__What you need to do__. Repeat, line for line, the entries below from the first line to the line containing "Task: Open the help question mark icon", counting both ends.
==== Available data ====
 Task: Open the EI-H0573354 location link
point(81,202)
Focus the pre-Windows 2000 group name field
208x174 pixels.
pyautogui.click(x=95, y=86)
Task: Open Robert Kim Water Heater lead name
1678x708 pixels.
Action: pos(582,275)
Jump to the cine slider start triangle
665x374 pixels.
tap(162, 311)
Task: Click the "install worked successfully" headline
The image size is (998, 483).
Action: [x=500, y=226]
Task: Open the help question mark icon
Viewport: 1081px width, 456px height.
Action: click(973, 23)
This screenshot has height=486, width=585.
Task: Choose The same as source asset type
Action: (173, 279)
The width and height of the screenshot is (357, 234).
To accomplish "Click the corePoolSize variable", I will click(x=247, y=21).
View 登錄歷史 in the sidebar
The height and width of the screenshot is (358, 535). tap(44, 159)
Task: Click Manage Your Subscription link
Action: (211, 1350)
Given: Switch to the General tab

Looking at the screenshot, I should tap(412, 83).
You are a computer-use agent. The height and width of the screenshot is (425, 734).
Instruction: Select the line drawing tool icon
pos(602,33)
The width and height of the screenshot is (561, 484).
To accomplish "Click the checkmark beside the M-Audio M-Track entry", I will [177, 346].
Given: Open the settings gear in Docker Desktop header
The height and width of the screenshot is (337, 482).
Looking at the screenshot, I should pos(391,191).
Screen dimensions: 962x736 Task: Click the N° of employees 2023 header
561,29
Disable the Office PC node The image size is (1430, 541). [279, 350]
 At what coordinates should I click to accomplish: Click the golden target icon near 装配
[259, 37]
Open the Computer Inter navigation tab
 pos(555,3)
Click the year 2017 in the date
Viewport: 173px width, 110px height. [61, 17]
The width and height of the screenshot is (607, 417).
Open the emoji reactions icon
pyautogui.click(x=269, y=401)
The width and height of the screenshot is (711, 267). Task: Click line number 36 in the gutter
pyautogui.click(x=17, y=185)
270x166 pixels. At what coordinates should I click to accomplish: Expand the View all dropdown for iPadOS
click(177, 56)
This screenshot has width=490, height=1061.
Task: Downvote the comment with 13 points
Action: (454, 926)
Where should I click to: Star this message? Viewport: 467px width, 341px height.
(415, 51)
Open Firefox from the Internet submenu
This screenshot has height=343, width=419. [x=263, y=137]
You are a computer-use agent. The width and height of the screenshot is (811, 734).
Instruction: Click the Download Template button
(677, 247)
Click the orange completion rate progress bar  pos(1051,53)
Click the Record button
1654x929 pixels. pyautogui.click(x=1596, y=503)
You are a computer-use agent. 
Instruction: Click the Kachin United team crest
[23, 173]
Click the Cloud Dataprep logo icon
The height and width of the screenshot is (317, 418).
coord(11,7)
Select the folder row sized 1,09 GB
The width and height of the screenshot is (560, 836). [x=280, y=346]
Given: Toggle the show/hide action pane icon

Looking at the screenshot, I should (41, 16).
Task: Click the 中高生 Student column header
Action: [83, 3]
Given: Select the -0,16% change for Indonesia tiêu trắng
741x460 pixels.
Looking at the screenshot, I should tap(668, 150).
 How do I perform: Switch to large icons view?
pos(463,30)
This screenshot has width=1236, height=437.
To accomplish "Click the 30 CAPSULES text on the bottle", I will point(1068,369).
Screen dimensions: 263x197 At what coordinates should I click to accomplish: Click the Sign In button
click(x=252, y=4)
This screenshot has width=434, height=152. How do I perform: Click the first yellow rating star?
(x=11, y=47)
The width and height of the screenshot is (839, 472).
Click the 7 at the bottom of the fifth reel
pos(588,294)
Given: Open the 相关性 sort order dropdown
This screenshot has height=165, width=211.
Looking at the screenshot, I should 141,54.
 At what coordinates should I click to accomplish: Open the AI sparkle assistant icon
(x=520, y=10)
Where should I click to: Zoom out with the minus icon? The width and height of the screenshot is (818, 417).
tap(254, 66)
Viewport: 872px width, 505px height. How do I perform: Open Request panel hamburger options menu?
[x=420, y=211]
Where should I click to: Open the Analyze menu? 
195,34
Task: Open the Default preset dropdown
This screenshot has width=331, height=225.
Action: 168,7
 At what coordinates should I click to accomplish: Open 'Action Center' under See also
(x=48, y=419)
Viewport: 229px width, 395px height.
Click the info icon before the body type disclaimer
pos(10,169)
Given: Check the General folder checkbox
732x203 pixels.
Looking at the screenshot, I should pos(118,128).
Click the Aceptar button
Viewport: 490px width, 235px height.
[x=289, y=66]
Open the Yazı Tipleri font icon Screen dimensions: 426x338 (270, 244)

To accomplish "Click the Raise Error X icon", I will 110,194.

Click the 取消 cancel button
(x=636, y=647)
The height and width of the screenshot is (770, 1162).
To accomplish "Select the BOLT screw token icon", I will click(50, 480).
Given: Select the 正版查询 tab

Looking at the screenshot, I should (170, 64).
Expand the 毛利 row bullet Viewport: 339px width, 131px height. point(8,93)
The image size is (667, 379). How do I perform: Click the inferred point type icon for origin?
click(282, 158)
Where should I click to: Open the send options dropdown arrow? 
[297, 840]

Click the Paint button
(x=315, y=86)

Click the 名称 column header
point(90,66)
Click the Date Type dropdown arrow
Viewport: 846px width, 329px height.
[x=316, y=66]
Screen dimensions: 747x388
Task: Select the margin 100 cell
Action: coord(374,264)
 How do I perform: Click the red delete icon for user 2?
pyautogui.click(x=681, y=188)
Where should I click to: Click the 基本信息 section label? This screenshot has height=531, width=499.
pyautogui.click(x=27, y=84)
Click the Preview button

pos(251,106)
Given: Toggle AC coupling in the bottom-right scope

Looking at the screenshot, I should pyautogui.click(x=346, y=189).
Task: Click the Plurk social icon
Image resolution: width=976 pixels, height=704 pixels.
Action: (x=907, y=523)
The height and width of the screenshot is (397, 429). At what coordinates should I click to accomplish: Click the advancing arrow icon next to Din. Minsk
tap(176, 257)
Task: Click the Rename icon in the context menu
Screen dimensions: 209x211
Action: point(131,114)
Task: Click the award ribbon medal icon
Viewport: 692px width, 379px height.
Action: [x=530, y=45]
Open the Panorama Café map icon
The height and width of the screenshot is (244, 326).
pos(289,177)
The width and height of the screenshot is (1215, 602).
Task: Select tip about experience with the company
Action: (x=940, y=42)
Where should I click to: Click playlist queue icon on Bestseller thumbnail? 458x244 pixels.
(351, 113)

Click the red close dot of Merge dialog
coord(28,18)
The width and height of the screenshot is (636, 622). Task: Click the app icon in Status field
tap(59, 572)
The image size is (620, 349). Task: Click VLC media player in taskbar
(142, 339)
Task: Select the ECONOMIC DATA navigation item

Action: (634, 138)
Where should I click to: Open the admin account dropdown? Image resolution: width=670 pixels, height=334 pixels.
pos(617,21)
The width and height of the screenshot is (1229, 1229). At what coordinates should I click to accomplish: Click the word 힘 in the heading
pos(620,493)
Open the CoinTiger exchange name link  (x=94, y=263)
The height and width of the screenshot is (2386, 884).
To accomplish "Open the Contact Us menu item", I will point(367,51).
====
__Response below__.
 Task: Open the EI-H0573354 location link
point(81,202)
Focus the pre-Windows 2000 group name field
208x174 pixels.
pyautogui.click(x=95, y=86)
Task: Open Robert Kim Water Heater lead name
1678x708 pixels.
Action: pos(582,275)
Jump to the cine slider start triangle
665x374 pixels.
tap(162, 311)
Task: Click the "install worked successfully" headline
The image size is (998, 483).
Action: [x=500, y=226]
Task: Open the help question mark icon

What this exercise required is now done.